Work order A
Write out the part of the movie reviews between "The funniest part" and "the other car...", inclusive.
Work order B
In the movie reviews, what rating does Deal of the Century receive?
Work order C
Continue the movie reviews from the point where they stop.

Lots of great acting talent wasted here, though - Galecki and Juliette Lewis aren't given much to do as the Grisworld children, with appearances by E.G. Marshall, Diane Ladd, Doris Roberts and John Randolph as Clark and Ellen's parents, plus William Hickey, Mae Questel (her last movie role...), Brian Doyle-Murray, Sam McMurray, and Julia Louis-Dreyfus (getting attacked by a squirrel AND a dog in a slapstick two-fer...). Plus, what's a "Vacation" film without Randy Quaid? (I guess that would be "European Vacation"...)

Written and produced by John Hughes (aww...)

RATING: 5 out of 10 extension cords

Tuesday, December 22, 2009

Deal of the Century

Day 356 - 12/22/09 - Movie #356

BEFORE: Another Chevy Chase comedy, which will lead me into Christmas movies tomorrow... Most of the cable channels have given up on running new movies, at least until January 1, so this week is a great chance for me to lower the number of movies on my list and make some progress - oh, yeah, and celebrate Christmas and stuff.


THE PLOT: Arms dealers vie to sell the most expensive and highest tech weapons to a South American dictator.

AFTER: Wow, this one's even more outdated than "Spies Like Us". The U.S. selling arms to South America is just so 80's, man...

Chevy Chase plays Eddie Muntz, an arms dealer who doesn't seem to have any conscience at all - but depends on his partner, Ray, (Gregory Hines), who wants to get out of the arms business and become a preacher of some kind. Muntz meets Harold DeVoto (Wallace Shawn), another arms dealer who's trying to sell the Peacekeeper drone planes, and when this guy kills himself, Muntz takes over to try and make the sale (because that's how these things work, apparently...) with the help of DeVoto's widow (Sigourney Weaver).

I guess this was supposed to be a satire of the weapons industry, and the U.S. military-industrial complex, but it doesn't really go far enough. Yeah, so the dictators are corrupt, and the arms dealers are unscrupulous, and the military unloads its inferior technology to other countries - so freakin' what?

The funniest part in the whole film is watching Gregory Hines lose his cool after a traffic accident with another man who won't let it go - when the other man starts trashing Hines' car, he pulls out a flamethrower from the trunk and torches the other car...

But other than that, there's not much to discuss. The film hasn't really aged well, and Chase is essentially playing the same smug character he played in "Caddyshack", only less effectively.

RATING: 3 out of 10 bazookas

Spies Like Us

Day 355 - 12/21/09 - Movie #355

BEFORE: Speaking of soundtracks, one of the only things I know about this film is that Paul McCartney wrote an original song for it, if memory serves. It may seem weird to waste one of the last few movie slots of the year on a silly 80's spy comedy - but I'm going to re-organize and re-prioritize my list in January, assuming I continue the project, so it's just as well that I get this film off the list now.

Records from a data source
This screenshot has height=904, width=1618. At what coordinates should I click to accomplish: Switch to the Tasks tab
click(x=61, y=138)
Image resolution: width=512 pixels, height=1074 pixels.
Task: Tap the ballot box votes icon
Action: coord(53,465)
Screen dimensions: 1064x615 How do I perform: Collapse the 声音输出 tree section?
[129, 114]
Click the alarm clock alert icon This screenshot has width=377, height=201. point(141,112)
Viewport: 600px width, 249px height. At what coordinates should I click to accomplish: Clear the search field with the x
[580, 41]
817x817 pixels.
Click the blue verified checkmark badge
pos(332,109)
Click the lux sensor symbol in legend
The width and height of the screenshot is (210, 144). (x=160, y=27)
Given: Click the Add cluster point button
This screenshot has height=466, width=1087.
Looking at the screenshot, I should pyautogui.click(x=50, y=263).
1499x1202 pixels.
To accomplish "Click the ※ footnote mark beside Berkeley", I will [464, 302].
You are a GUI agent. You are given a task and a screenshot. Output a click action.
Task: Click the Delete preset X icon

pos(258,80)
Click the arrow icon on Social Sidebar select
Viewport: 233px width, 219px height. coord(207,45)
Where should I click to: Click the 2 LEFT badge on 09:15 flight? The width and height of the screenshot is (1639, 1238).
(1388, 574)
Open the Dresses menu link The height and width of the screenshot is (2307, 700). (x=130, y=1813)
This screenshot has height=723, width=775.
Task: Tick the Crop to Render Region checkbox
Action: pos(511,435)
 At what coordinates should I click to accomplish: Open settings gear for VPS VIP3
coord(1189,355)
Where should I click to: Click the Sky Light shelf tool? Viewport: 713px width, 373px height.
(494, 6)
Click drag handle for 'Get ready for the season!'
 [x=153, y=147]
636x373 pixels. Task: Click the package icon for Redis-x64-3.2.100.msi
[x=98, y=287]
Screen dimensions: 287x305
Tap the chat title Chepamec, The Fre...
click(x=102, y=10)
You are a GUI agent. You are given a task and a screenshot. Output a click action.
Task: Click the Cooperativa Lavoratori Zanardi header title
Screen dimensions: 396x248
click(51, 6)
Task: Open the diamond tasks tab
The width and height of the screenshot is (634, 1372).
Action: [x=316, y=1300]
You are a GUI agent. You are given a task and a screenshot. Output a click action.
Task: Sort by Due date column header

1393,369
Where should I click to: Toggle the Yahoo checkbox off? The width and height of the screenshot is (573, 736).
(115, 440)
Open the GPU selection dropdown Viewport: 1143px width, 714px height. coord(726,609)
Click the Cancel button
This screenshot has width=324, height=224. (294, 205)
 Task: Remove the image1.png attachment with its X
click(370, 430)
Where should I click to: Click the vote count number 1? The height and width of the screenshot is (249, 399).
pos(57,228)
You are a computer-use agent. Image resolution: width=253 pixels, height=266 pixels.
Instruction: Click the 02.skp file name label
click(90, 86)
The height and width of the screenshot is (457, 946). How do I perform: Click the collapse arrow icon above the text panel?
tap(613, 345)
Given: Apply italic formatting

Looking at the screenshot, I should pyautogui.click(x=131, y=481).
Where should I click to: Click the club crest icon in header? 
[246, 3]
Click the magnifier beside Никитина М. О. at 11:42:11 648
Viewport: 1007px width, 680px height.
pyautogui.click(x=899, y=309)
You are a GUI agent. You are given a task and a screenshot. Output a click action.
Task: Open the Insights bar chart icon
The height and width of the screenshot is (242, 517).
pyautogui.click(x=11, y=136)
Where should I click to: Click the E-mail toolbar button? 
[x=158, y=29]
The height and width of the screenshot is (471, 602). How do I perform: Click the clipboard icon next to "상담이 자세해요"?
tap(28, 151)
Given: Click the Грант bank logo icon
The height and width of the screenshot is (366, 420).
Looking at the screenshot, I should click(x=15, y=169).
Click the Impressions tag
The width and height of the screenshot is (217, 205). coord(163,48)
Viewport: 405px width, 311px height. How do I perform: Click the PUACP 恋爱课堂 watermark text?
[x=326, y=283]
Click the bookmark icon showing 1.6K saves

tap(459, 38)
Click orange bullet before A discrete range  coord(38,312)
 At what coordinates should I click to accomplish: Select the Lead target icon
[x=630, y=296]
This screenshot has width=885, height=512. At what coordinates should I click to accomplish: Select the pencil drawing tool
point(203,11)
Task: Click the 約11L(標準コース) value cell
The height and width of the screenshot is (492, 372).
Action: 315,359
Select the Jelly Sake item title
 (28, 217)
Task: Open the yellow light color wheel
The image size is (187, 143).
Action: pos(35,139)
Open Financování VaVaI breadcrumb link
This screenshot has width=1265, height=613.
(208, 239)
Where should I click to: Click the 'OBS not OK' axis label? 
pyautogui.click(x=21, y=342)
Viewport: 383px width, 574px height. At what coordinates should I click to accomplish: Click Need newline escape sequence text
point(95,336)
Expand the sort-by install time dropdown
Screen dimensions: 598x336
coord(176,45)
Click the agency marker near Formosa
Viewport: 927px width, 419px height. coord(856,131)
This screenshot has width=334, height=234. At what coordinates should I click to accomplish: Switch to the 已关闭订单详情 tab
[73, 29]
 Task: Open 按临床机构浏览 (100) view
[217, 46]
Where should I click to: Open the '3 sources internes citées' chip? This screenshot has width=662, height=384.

Exercise output A
The funniest part in the whole film is watching Gregory Hines lose his cool after a traffic accident with another man who won't let it go - when the other man starts trashing Hines' car, he pulls out a flamethrower from the trunk and torches the other car...

Exercise output B
3 out of 10 bazookas

Exercise output C
THE PLOT: Two bumbling government employees think they are U.S. spies, only to discover that they are actually decoys for Nuclear War.

AFTER: I had the opportunity to meet the great John Landis, this film's director, at the San Diego Comic-Con this past July. He was extremely cool, and just as happy to meet my boss as we all were to meet him. Oddly enough, this film has cameos from two other living legends who I've met - stop-motion animator Ray Harryhausen and Monty Python alum Terry Gilliam...

I just wish the movie delivered on other fronts - yes, it's a variation on the old "Road to" buddy films of the silver screen (Bob Hope also makes a cameo here) - but Hope and Crosby never made "Road to Pakistan"...Anyway, it's like someone just forgot to make this comedy, you know, funny.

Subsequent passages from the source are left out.